Ryan's specialty was scarves (and other assorted knitwear), but his cards didn't say "tailor" for nothing, and he had all of Spencer's sizes memorized. Spencer had never been so glad to get dressed (even if the pants were emerald green).
Brendon's blush was finally calming down, but Spencer still turned to Jon first.
"Hi. Spencer Smith." He held out a hand, and Jon took it in a firm handshake.
"Jon Walker." Jon smiled, and Spencer smiled back. And then there was Brendon, who was glancing between Spencer and Ryan, his expression shifting from hopeful to nervous by the second.
"Brendon. Urie." Brendon fumbled a little grabbing Spencer's outstretched hand, but Spencer grinned at him and shot a look at Ryan, whose return expression was shy and sort of pleased, rather than murderous. Spencer grinned wider.
"Yeah," He said to Brendon. "I know." Then he leaned in close, settling one hand on Brendon's hip and putting his lips next to Brendon's ear. "Don't worry. You can still scratch behind my ears if you want."
Brendon managed to trip over nothing while standing completely still. But when he looked up his eyes were bright and his smile was wide enough to encompass all of them.

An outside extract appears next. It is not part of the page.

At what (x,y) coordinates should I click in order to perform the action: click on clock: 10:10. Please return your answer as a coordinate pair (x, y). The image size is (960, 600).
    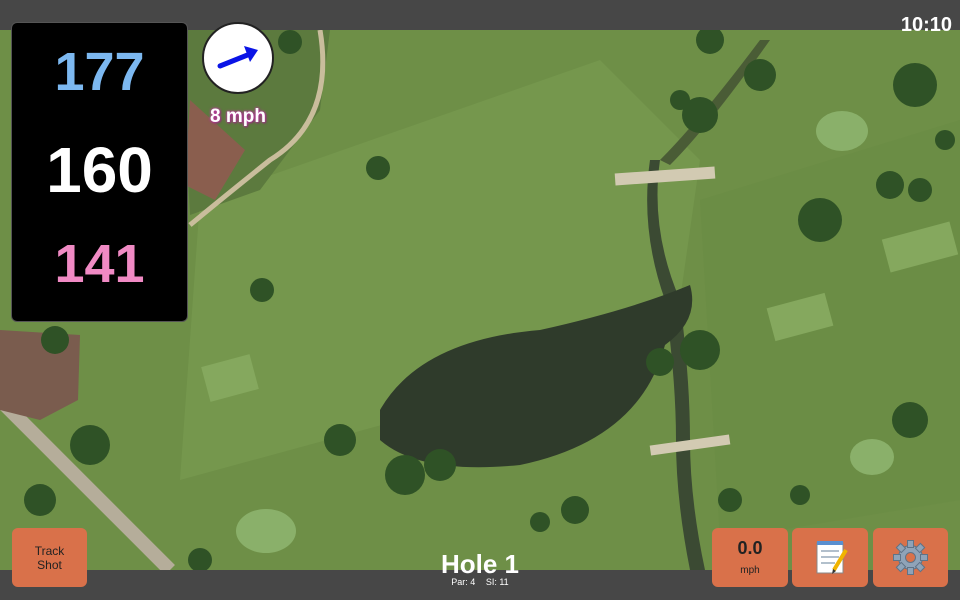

"So." Spencer stretched, enjoying the way his limbs felt. All back to normal, though he thought he'd miss the wings. "I think you left my stuff at a tavern somewhere?" He asked Ryan, who smirked.
"Guess we're heading back." Jon commented, picking up one of the packs that he'd gathered while no one was looking. (Magic, Brendon thought.)
"Guess so." Ryan agreed, lifting his own. He slipped Spencer's swordbelt from around his hips and gave it back to Spencer, who took it gratefully. He'd missed its familiar weight, and the rhythmic tap of the scabbard against his thigh.
Brendon leaped at Jon, who held him up piggyback without complaint. "Hey, Jon Walker? Can we do a montage again?"
Spencer laughed and Ryan snickered and Jon said, "Why not?" and then Brendon had his lute in his hands and struck the first note.